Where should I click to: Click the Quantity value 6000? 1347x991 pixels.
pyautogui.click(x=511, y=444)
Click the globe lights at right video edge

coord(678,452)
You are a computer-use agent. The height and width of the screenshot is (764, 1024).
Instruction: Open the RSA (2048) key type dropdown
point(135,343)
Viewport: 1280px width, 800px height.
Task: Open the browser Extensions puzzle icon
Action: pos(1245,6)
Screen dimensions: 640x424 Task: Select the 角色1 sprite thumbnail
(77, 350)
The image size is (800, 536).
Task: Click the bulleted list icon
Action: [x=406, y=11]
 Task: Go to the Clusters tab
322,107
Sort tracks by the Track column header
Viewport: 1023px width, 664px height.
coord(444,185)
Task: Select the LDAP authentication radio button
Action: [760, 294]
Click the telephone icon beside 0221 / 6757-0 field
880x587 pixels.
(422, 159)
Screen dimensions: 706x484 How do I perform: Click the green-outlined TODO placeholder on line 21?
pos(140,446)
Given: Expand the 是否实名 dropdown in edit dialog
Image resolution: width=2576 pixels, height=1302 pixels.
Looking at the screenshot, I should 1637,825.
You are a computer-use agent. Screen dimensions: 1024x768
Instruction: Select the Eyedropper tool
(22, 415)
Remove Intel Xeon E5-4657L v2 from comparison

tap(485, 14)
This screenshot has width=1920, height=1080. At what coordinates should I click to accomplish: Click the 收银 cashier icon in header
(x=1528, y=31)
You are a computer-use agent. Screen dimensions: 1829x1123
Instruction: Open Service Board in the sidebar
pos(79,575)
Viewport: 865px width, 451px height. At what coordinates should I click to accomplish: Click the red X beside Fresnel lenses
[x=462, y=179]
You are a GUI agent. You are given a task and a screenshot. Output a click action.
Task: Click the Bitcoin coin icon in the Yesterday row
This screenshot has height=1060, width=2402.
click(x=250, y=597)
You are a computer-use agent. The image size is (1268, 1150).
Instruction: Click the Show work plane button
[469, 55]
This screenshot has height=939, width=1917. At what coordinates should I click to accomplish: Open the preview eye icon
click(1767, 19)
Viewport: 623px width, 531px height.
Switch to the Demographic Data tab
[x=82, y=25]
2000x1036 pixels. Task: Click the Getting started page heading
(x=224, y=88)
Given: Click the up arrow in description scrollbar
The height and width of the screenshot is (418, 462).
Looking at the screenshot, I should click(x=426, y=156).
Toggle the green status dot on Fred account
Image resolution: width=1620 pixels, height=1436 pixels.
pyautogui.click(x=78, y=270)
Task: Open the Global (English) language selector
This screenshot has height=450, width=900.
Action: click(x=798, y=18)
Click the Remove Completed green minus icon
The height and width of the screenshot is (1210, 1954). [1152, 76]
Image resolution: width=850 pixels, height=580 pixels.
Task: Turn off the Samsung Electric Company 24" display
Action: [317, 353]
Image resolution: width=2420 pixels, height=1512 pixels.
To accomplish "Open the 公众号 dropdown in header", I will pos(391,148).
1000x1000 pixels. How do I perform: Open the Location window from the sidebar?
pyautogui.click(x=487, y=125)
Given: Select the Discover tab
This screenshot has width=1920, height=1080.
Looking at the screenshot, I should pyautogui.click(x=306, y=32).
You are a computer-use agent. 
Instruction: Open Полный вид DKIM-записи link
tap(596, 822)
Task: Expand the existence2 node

* **What the exercise asks**:
In the records, starting with the line that contains "Image resolution: width=2420" and going on through the line that contains "should pyautogui.click(x=306, y=32).", change "Discover" to "Explore" and write out only those lines, with everything else unchanged.

* **Output for this exercise**:
Image resolution: width=2420 pixels, height=1512 pixels.
To accomplish "Open the 公众号 dropdown in header", I will pos(391,148).
1000x1000 pixels. How do I perform: Open the Location window from the sidebar?
pyautogui.click(x=487, y=125)
Given: Select the Explore tab
This screenshot has width=1920, height=1080.
Looking at the screenshot, I should pyautogui.click(x=306, y=32).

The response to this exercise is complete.